Richard joined the business in 2003; when his uncle passed away in 2006, Richard became Managing Director in partnership with his aunt Barbara Mitterdorfer. Today Richard and Plant Manager Mark McDonough oversee the 60 employees and a fleet of 50 machines. "We're a medium-sized, self-sufficient construction outfit," Richard says. "We use our own gear and our own guys to suit our clients needs."

But business isn't as busy as it was a year ago.

"The economic downturn affected us as much as anyone," says Richard. "We're looking at projects we might not have looked at last year as we're tightening our belt. We've had to get rid of some machinery that wasn't totally productive."

When Richard decided to sell over a million dollars of equipment, he turned to Ritchie Bros.

"I've been a Ritchie Bros. customer for years," he says. "If I'm looking for a specific piece of equipment, I'll hold off buying until the next Ritchie Bros. sale. You get an opportunity to look at the machine before the auction, and you know that if you put in the highest bid on auction day, it's yours. Because there are no reserves, you know that you're not just turning up for the sake of it."

As a seller in a soft market, Richard appreciated that certainty of sale even more.

"When you sell through Ritchie Bros., you know that your machine is going to sell on auction day, no matter what," he says. "There is less risk involved and immediate return. You have that assurance that you will get money shortly after the auction."

Richard Nyholt

In March 2009, Richard sold a large selection of equipment at the Brisbane auction site his uncle helped build years before.
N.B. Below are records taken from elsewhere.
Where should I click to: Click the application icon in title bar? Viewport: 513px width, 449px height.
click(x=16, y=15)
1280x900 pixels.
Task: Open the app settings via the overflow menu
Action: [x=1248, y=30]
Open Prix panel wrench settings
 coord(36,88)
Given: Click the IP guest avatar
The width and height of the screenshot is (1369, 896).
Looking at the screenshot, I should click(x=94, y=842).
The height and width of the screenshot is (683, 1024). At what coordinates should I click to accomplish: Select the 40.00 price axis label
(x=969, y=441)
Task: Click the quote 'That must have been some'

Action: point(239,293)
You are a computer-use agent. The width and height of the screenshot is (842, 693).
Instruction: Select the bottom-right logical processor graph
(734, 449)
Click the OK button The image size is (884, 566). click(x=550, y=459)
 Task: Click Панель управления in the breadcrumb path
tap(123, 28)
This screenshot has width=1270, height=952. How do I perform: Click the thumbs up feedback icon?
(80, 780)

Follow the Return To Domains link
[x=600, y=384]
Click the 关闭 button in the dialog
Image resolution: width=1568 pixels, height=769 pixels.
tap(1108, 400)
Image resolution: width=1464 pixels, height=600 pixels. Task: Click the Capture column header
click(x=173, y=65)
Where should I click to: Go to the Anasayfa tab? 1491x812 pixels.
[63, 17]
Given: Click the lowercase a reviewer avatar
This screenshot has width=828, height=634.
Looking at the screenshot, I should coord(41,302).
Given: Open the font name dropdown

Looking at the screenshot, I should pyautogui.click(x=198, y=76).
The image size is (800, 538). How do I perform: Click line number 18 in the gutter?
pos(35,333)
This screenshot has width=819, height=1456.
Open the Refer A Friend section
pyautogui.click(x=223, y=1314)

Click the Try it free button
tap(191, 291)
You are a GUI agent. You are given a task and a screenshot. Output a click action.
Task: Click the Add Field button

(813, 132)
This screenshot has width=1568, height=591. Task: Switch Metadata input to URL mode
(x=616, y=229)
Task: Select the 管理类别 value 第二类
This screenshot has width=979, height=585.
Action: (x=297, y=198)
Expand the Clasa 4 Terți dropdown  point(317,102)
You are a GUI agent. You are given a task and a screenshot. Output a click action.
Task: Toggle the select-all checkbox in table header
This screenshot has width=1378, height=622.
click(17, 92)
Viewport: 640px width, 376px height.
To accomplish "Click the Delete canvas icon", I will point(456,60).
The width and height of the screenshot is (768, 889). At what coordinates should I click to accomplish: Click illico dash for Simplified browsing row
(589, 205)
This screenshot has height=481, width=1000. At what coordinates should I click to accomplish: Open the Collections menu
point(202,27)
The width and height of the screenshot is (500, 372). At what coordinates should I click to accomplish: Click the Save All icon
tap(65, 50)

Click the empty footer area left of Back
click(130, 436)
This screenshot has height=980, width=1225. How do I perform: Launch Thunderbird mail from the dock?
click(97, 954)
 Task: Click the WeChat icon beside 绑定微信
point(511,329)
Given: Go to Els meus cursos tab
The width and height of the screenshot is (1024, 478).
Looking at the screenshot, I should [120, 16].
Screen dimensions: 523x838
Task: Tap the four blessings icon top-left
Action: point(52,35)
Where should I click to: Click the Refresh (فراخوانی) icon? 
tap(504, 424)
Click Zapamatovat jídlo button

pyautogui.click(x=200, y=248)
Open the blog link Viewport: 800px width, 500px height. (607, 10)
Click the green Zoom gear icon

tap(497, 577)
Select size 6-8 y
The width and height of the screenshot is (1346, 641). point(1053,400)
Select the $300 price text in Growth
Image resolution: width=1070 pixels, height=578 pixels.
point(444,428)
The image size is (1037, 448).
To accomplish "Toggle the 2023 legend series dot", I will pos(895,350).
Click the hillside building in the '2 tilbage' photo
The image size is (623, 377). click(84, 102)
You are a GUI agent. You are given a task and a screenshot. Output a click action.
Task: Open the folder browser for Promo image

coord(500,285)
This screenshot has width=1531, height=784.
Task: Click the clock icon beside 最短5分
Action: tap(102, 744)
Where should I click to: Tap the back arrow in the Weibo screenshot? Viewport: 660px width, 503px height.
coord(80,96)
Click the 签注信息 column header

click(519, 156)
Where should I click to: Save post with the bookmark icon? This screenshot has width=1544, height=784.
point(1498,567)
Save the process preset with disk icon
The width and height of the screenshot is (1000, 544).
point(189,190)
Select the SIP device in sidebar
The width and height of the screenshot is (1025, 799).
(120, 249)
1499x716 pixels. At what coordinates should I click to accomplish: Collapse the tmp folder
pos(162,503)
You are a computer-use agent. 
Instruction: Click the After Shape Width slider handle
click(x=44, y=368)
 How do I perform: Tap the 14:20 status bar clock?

The unreserved auction attracted more than 1,360 bidders from all over Australia and 18 other countries.

"Everyone in our industry knows about Ritchie Bros.: who they are, when the next auction is," says Richard. "The larger the audience you attract, the more interest you're going to get for your equipment. There's always a large turnout at Ritchie Bros. auctions – I would say because the auction is unreserved, professional, informed, well presented and good quality gear is on offer."

With his idle equipment sold and cash in hand, Richard is now focused on the future – and he's feeling optimistic.

"We're weathering the storm," he concludes. "We've had to trim a little fat and adapt to the changing times, but I see better times ahead. I've always said: it's easy to buy equipment when you need it, but it's harder to sell. I hope I'm back buying at a Ritchie Bros. auction soon. And if I know someone who needs to sell, I'll tell them: give Ritchie Bros. a call. They'll help you out."